**EXERCISE DIRECTIONS**
Below are several records. Retype exactly those lines running from the one with "1228x470 pixels." through the one with "Task: Click the Comodo Dome Shield logo", end lines included, and no others.

**RECORDED DATA**

----------

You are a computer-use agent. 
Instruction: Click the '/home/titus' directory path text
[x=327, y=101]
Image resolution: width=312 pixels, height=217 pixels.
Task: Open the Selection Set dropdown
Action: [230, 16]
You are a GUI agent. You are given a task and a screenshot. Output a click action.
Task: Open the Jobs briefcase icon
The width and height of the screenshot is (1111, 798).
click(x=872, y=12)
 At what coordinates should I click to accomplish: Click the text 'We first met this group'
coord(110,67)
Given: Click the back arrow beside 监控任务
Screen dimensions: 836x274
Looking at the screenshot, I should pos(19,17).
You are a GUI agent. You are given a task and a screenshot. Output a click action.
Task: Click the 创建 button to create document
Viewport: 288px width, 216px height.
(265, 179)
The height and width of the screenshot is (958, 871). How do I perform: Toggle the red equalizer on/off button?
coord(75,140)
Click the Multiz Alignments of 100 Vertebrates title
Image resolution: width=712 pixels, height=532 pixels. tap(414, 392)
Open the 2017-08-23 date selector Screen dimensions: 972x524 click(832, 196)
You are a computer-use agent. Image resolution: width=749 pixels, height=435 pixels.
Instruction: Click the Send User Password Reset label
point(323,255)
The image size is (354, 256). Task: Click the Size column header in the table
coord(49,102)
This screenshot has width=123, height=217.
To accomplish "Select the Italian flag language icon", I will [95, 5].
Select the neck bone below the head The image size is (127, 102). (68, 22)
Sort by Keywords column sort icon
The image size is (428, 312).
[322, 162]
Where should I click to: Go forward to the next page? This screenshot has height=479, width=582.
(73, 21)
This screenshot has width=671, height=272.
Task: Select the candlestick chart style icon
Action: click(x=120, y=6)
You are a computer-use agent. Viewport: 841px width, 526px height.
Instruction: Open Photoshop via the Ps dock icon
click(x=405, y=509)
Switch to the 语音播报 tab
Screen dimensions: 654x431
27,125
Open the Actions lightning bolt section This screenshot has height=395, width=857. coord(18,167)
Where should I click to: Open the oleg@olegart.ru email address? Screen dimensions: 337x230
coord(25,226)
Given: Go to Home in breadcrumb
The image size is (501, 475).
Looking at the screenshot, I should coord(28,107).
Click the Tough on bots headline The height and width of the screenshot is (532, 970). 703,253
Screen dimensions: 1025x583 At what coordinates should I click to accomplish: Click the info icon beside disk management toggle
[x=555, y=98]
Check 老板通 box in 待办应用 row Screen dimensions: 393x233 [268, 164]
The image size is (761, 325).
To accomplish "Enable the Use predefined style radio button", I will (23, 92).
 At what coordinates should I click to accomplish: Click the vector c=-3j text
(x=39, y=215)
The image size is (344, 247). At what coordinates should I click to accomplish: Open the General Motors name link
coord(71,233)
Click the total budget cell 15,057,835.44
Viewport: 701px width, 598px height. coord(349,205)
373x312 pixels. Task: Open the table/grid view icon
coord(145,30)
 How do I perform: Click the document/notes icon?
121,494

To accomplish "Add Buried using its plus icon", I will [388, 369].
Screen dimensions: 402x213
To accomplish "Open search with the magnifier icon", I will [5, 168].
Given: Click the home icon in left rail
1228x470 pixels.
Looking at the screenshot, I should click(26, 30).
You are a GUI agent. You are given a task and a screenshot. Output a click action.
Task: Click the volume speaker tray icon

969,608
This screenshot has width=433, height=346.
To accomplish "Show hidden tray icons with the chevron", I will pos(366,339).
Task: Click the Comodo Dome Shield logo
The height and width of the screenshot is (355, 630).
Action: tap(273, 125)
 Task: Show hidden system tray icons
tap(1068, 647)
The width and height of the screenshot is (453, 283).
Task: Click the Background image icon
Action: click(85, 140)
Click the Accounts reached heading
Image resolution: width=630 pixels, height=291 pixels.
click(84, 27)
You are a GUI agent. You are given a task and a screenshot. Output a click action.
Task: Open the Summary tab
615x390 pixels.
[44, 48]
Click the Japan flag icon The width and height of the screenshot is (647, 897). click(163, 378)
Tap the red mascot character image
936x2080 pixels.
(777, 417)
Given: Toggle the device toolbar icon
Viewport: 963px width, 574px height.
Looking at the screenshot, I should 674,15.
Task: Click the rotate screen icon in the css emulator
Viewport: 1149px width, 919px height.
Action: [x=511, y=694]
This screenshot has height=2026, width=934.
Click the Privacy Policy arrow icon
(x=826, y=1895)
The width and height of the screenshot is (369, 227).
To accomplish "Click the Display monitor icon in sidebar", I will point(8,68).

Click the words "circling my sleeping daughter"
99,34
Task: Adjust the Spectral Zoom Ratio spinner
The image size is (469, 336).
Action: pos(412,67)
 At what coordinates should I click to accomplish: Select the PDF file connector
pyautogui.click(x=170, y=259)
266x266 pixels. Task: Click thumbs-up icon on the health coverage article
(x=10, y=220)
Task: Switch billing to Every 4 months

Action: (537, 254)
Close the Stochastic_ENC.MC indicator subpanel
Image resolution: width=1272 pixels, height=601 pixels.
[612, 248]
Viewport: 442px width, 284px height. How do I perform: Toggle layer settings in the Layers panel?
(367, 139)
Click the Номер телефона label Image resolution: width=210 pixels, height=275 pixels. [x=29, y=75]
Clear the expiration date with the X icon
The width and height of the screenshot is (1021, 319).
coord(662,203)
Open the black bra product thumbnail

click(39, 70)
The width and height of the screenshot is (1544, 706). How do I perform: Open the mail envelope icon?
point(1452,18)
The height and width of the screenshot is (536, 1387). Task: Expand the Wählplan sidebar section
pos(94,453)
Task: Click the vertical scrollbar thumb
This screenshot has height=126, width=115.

----------

**OUTPUT**
1228x470 pixels.
Looking at the screenshot, I should click(26, 30).
You are a GUI agent. You are given a task and a screenshot. Output a click action.
Task: Click the volume speaker tray icon

969,608
This screenshot has width=433, height=346.
To accomplish "Show hidden tray icons with the chevron", I will pos(366,339).
Task: Click the Comodo Dome Shield logo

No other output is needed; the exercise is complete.